Пашков терпеть не мог жаргона, особенно модных словосочетаний.
— Не понимаю вашей лексики, Сергей. Чем вы взволнованы?
— Милицию не терплю.
— Милиция приехала и уехала.
— А кто к бабкиному соседу приходил? Чувствуете, как глубоко копают? В обход идут.
— Кто приходил к Доктору?
— Не участковый, будьте уверены. Берите выше.
«Мазин? Неужели он ходил к Пуховичу только потому, что Доктор направил Денисенко покупать дом?»
— Им ясно было сказано, что ни старуха, ни Дашка убитого в глаза не видели, зачем же этот шеф появился?
— Он приходил по другому делу.
— Послушайте, вы все время говорите такое, что знать не должны. А знаете. Бомж о кладе не подозревал. Шеф по другому делу… Откуда вы знаете? Вы убитого опознали? Откуда вам известно, что его не убили?
— Милиция сама несчастный случай предполагала.

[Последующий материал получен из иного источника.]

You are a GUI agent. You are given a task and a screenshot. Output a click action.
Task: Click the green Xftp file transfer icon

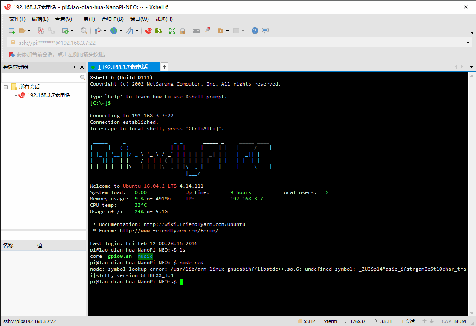[158, 31]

— Так они вам правду и скажут.
Пашков смотрел на этого взрывного парня и пытался представить то, что представить не мог, потому что не только в Афганистане, но и в Ташкенте никогда не был. Однако попытался. Жара, сушь, скалы, песок, соль на спине, дым над кишлаком, кровь в сапоге и пули, пули… И каждая в него нацелена, чтобы добить, не выпустить с планеты, куда занесло, потому что кто-то где-то проложил ошибочный курс. Получалось стандартно и невыразительно, будто плохо переснятые фотографии из популярного журнала. Но парень-то существует и был на планете, а сейчас сидит в комнате, и он перед ним виноват.
«Не понимаю, что его так завинтило. В самом деле синдром, что ли? Врать ему нельзя. Да и зачем?»

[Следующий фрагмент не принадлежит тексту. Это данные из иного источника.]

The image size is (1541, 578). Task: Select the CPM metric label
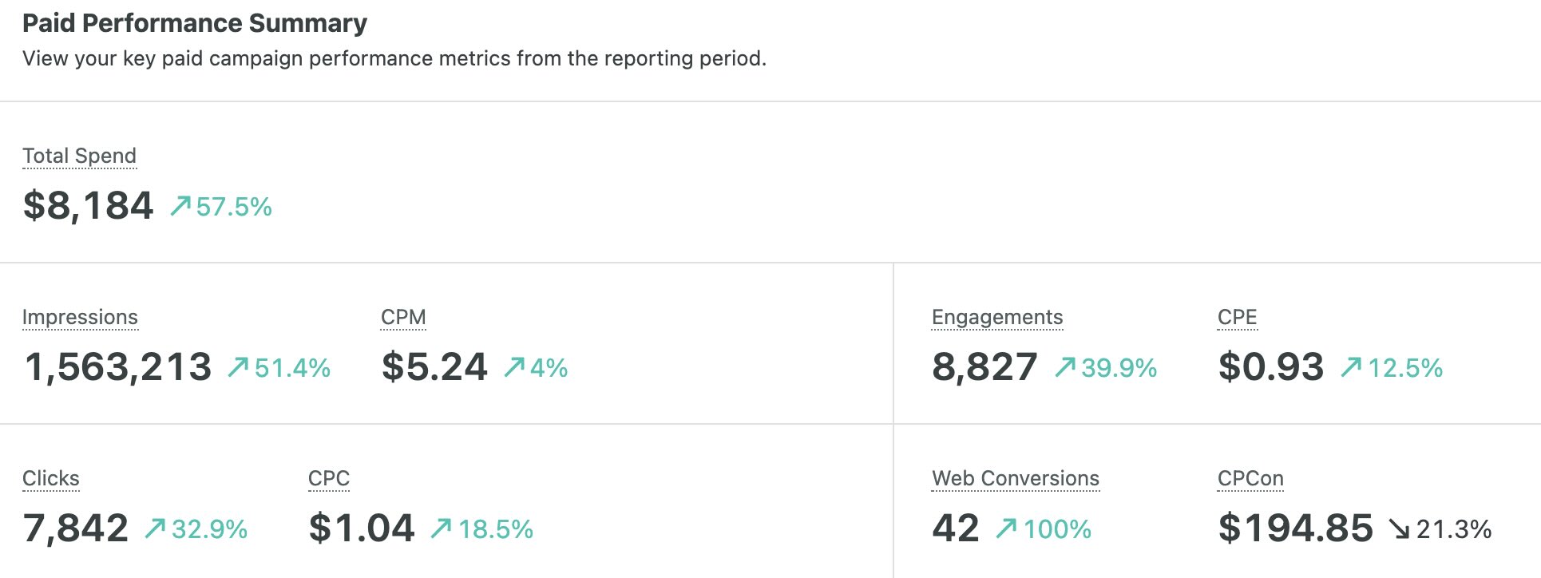(x=403, y=317)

— То, что они говорили, неправда. Но они не врали. Они ошиблись. Он покончил с собой.
— Собственная версия? — не поверил Сергей.
— Я этого человека знал.
— Ну!
— И разрешил ему заночевать в сарае.
Сергей переваривал услышанное.
— Зачем?
— Бомж — человек без определенном места жительства. Ему негде было жить, и он не хотел жить. Он решился покончить с собой, у него были причины. Я оставлял его у себя, он отказался. Тогда я понадеялся, что у реки, на воздухе у него станет легче на душе и он переменит решение, но, как видите, не переменил.
— Серьезные причины были?
— Да, поверьте на слово.
— А милиция…
— Милиции я не сказал. У него нет родных, он нездешний. Хотел уйти без огласки. Но я надеялся…
— Судьбу отвести? Так не бывает. Я там убедился. Но смерть больно волевая. Я бы не смог. Разве что сзади кто за руки держал.
— Кто его мог держать?
— Тот, кому выгодно.
Пашков пожал плечами.
— Я вижу, вы мне не совсем верите. Думаете об убийстве. Но зачем, скажите, пожалуйста?
— Не знаю.
— По-моему, вы не можете забыть насильственные смерти. Вас они и тут преследуют.
— А тут людей не убивают? Это у человечества в генах записано. Крови не избежать. Важно только, кого и за что.
Пашкова поразило, как столкнулись слова Сергея с мыслями Лаврентьева.
— Ваш дядя думал иначе.
— Листал я его исповедь. Там мало что поймешь. Не то изливал душу, не то очень о ней беспокоился. Натворил что-то не по своей вине, выхода не было, а потом мучился, в баптиста превратился.
— Он считал, что убивать людей нельзя.
— Хм! Сейчас многие в эту «индию» подались. Какой-то роман был американский. Там один ногу занес, чтобы таракана раздавить, а другой ему: «Что ты делаешь! А если это твой дедушка?» И вы так думаете?